Personal information
- Full name: Douglas Blair
- Date of birth: 26 June 1921
- Place of birth: Ecclesfield, Sheffield, England
- Date of death: July 1998 (aged 77)
- Place of death: Wiltshire, England
- Position: Inside forward

Senior career*
- Years: Team / Apps / (Gls)
- 1939–1940: Blackpool / 0 / (0)
- 1947–1954: Cardiff City / 204 / (30)
- 1954–1957: Hereford United / ? / (?)

= Doug Blair (footballer) =

English footballer

Douglas Blair (26 June 1921 – July 1998) was an English professional footballer. He began his career at Blackpool but never featured in a Football League match for the club following the outbreak of the Second World War. On his return to football in 1947, he joined Cardiff City and went on to make over 200 appearances for the club.

==Personal life==
Born in Ecclesfield, Sheffield, Blair was the son of Scottish international Jimmy Blair Sr. and brother of Jimmy Blair Jr.

==Career==
Blair started out at Blackpool, signing for the club in May 1939. However the outbreak of the Second World War soon after meant he never featured for the club in the Football League. He played in wartime fixtures for the club during the 1939–40 season but was conscripted and left the club. While undergoing his army training, Blair featured in eight wartime fixtures for Aldershot, scoring four times. He later played in one fixture for Leeds United on 25 August 1945 against Chesterfield.

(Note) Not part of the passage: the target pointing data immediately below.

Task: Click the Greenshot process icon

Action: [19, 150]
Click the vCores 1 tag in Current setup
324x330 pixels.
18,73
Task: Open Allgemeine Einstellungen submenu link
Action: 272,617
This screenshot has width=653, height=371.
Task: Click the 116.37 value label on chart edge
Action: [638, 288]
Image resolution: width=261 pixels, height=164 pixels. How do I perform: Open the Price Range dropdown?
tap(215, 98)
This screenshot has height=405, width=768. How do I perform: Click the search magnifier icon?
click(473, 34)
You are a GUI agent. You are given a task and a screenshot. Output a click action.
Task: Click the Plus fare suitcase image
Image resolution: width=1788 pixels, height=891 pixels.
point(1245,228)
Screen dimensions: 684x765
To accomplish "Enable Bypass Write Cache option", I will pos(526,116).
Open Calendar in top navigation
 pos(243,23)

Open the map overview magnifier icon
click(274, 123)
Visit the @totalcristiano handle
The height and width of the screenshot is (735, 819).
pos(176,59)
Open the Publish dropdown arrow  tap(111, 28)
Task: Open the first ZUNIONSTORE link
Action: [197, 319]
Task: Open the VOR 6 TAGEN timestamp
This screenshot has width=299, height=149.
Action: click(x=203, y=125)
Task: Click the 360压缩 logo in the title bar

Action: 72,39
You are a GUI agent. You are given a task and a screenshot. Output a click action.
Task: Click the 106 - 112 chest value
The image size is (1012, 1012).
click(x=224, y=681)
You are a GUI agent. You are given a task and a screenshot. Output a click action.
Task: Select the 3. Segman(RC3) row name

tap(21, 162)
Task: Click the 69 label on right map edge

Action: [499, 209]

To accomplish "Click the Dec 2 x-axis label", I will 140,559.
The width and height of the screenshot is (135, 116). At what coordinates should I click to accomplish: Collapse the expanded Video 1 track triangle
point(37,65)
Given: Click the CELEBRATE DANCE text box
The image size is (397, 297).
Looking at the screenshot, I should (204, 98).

Following the return of league football, Blair joined Cardiff City, where his father Jimmy had played during the 1920s, in August 1947. He became a vital part of the Bluebirds side in the following years and helped them to win promotion to the First Division during the 1951–52 season. Blair scored thirty goals during his career at Cardiff, all scored in league competition. He left Ninian Park in 1954 to sign for Hereford United where he finished his career. He made 113 appearances for Hereford and scored 31 goals for the Edgar Street club.